Stored data
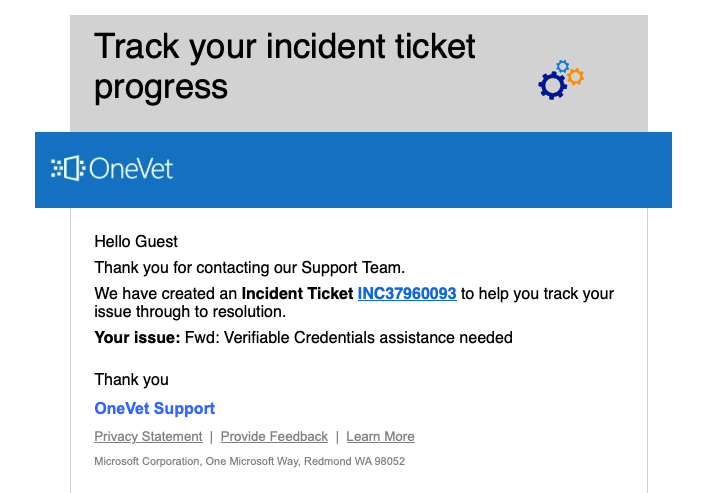The height and width of the screenshot is (493, 704).
Task: Open the Provide Feedback link
Action: coord(274,436)
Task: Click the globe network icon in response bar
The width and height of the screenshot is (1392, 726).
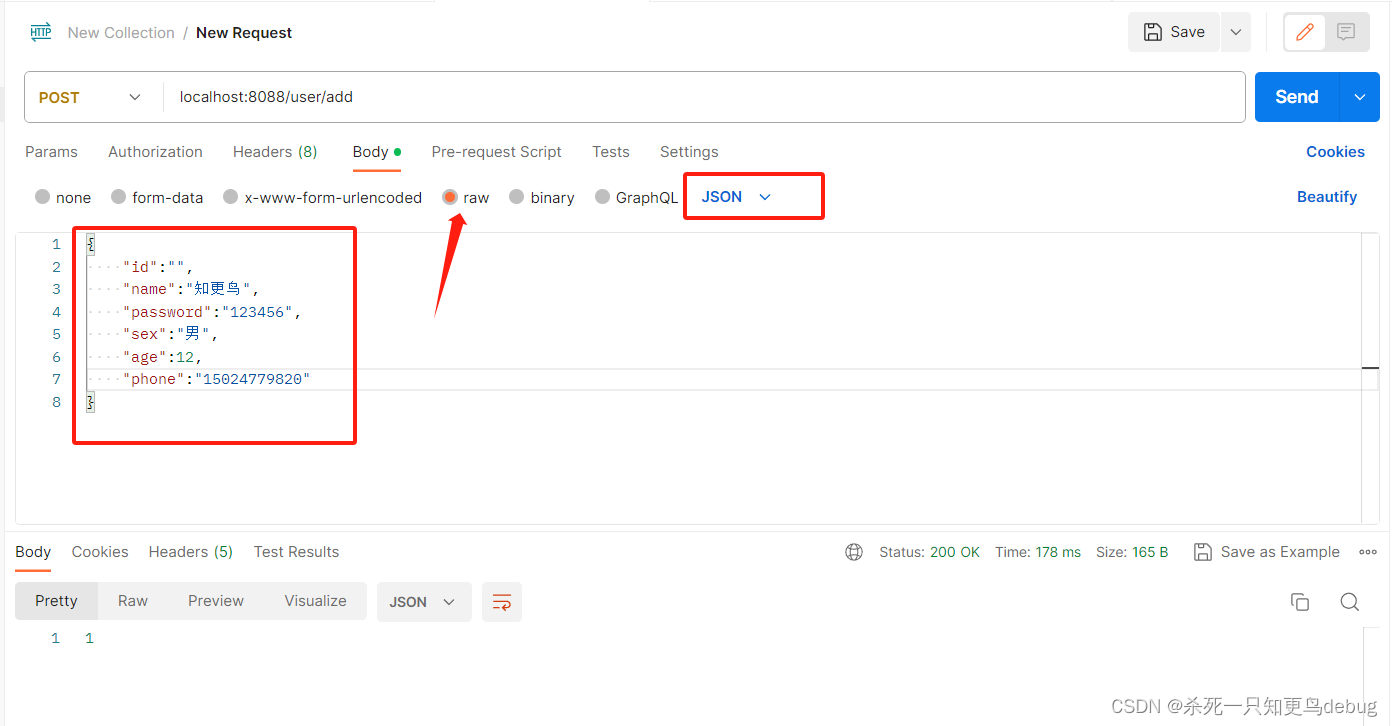Action: point(854,551)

* [TASK STATEMENT]:
Of the entries above, print exactly those lines that run from the one containing "Task: Click the" through the last line, excluding any pictures.

* [WRITTEN SOLUTION]:
Task: Click the globe network icon in response bar
The width and height of the screenshot is (1392, 726).
Action: point(854,551)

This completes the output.